§ **Reading passage**
----------
Recent discoveries from the James Webb Space Telescope [1] [2] [3] (JWST) have provided evidence that the standard cosmological model needs to be extended with an alternative theory, which is surely unexpected. Among these discoveries is the observation of 6 galaxies that are so close to the supposed big bang that they force us to rethink the usual ideas about the big bang and the evolution of the universe. In fact, these galaxies are larger than the Milky Way, but in the cosmological sense, they formed too early. In other words: these galaxies are where no one would expect them to be. This unexpected observation from the James Webb Space Telescope is framed by famous physicist Roger Penrose who says; “There is a big bang, but the big bang was not the beginning”. In the same way, the also famous theoretical physicist Michio Kaku said: “Suddenly we realize that we need to rewrite all text books about the beginning of the universe. Now it takes thousands of millions of years to recreate a galaxy, like the Milky Way galaxy, with one hundred thousand millions of stars. But the James Webb Space Telescope identifies 6 galaxies that exist around 500 million years after the big bang, that are 10 times larger than the Milky Way galaxy” (see Ref. [4] and references therein).

We believe that the above observations can be seen as a theoretical opportunity to propose such an alternative unexpected cosmological model. For theoretical reasons explained below, in this work, we would like to propose a cosmological model with background scenario in four time and four space dimensions ((4+4)-universe). We show that in this framework the (1+3)-universe is deeply connected with the (3+1)-universe. We argue that this means that in the (4+4)-universe there exists a duality relation between the (1+3)-universe and the (3+1)-universe. Indeed, a solution of our cosmological model allows us to choose the relation
${a}^{(+)}{a}^{(-)}=\frac{{l}^{2}}{3}$ , with
${a}^{(+)}$ the scale factor of the (1+3)-universe and
${a}^{(-)}$ the scale factor associated with (3+1)-universe. Here,
$l$ is some fundamental constant, such as the Plank length. An interesting aspect of this relation is that there is a duality expansion/contraction correspondence between the universes (1+3)-universe and the (3+1)-universe. In particular, if
${a}^{(+)}\to 0$ we have that
${a}^{(-)}\to \infty $ and *vice versa*. This proves that in fact “the big bang is not the beginning” as Roger Penrose said.

It seems to us it is necessary to give an argument about the relationship between theory and observations of the JWST. It is clear to any physicist that theory and observations must go hand in hand. But sometimes the theory comes forward and sometimes the experiment. Curiously, the JWST remarkable observations (6 galaxies that are so close to the big bang) are so recently that surely will require a lot of time to be able propose a correct cosmological theory. At least in this work, as mentioned in the previous paragraph, we have found a solution in which the singularity ${a}^{(+)}\to 0$ is not the beginning.
----------
§ **What the task requires**
Please reproduce everything in the cosmology passage from "It seems to" down to "not the beginning.". Work from the cosmology passage alone.

§ **Provided material**
----------
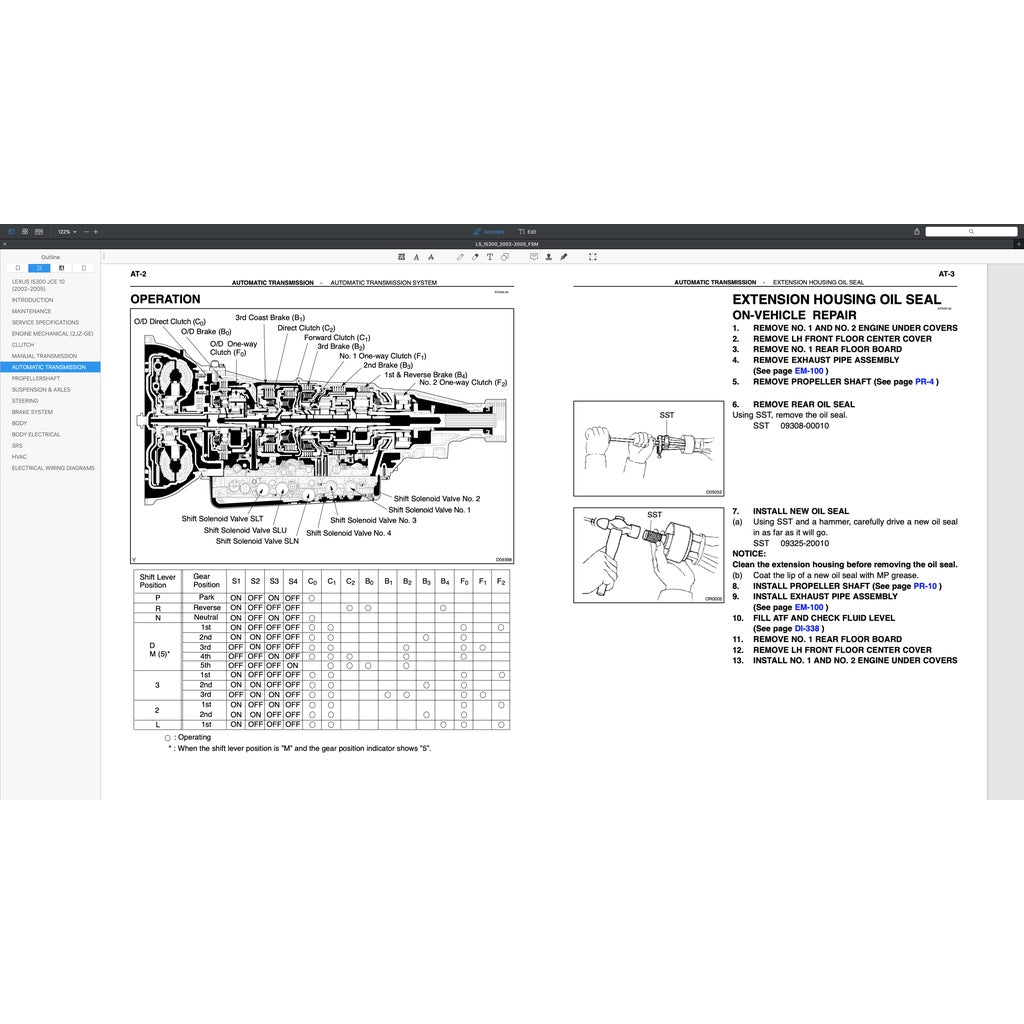1024x1024 pixels.
Task: Select the selection crop rectangle tool
Action: (592, 257)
----------
§ **Task answer**
It seems to us it is necessary to give an argument about the relationship between theory and observations of the JWST. It is clear to any physicist that theory and observations must go hand in hand. But sometimes the theory comes forward and sometimes the experiment. Curiously, the JWST remarkable observations (6 galaxies that are so close to the big bang) are so recently that surely will require a lot of time to be able propose a correct cosmological theory. At least in this work, as mentioned in the previous paragraph, we have found a solution in which the singularity ${a}^{(+)}\to 0$ is not the beginning.